Giant Spiny Stick walking on the tree.

A six-legged insect in Australia known as the giant spiny stick is similar to the grasshopper. Both take advantage of hiding themselves on trees and plants, but the giant spiny stick looks just as the name describes. They are brown and about two inches long like the grasshopper.

What they do have is a spiny defense if they are picked up by predators. Instead of being vocal like grasshoppers, they release a terrible smell and ward off predators. They share a similar diet with grasshoppers, enjoying shrubs and leaves, which can be dangerous if left unattended for some time. 

19. Cave Cricket

Cave Cricket in the darkness on the rock.

More extensive than a grasshopper, the cave cricket takes the same shape as them; however, just brown. The cave cricket is about three to four inches long, and they have long antennas. They are found in North America, but not in the grasslands where the grasshoppers are.

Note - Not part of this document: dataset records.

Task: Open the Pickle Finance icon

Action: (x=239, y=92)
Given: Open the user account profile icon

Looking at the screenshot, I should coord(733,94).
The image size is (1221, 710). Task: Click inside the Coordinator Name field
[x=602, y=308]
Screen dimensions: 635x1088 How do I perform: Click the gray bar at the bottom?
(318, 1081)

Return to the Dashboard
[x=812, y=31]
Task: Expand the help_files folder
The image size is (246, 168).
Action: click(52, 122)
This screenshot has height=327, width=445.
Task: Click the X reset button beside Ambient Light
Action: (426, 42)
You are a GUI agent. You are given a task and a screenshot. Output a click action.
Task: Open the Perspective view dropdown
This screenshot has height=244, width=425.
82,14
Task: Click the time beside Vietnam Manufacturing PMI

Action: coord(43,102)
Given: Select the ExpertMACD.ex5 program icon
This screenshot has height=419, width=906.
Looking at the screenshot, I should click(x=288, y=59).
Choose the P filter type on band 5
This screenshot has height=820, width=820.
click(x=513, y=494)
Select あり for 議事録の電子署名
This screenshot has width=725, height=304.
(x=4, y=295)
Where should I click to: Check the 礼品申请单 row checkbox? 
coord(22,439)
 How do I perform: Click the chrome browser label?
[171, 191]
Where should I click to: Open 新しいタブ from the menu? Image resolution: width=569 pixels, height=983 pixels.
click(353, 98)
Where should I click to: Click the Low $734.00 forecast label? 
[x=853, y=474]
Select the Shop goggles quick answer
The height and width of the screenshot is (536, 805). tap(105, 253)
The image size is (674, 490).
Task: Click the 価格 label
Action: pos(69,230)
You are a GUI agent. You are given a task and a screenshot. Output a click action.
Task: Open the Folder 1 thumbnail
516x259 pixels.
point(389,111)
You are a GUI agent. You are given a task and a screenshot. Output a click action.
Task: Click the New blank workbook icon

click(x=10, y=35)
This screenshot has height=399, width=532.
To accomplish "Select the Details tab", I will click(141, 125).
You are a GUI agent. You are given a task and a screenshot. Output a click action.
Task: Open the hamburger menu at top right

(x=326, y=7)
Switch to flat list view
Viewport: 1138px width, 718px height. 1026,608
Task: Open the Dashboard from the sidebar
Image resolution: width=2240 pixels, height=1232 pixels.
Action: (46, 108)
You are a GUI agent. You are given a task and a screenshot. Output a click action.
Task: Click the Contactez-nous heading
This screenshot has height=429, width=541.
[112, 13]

They are hidden in dark and damp areas, primarily caves and other areas where they can keep that same environment. They cannot fly, but since their legs are much longer than a grasshopper, they can take long leaps to navigate away from predators. Their lifespan is double that of the grasshopper, living about two years. 

FAQs About Grasshoppers

Where do grasshoppers lay their eggs?

After mating, the female will enter the soil and dig a small hole to deposit eggs. This will happen multiple times until she passes away, leaving nests all along a property. 

Do grasshoppers need water?

Because grasshoppers are usually out eating early in the morning after the dew, they get their water from the leaves they are eating. 

What types of defense mechanisms does a grasshopper have?

There are no foul odors or spines on a grasshopper, so they are limited in their defense options. Sometimes, if they want to discourage a predator, they will essentially release the contents of their stomach to deter predators.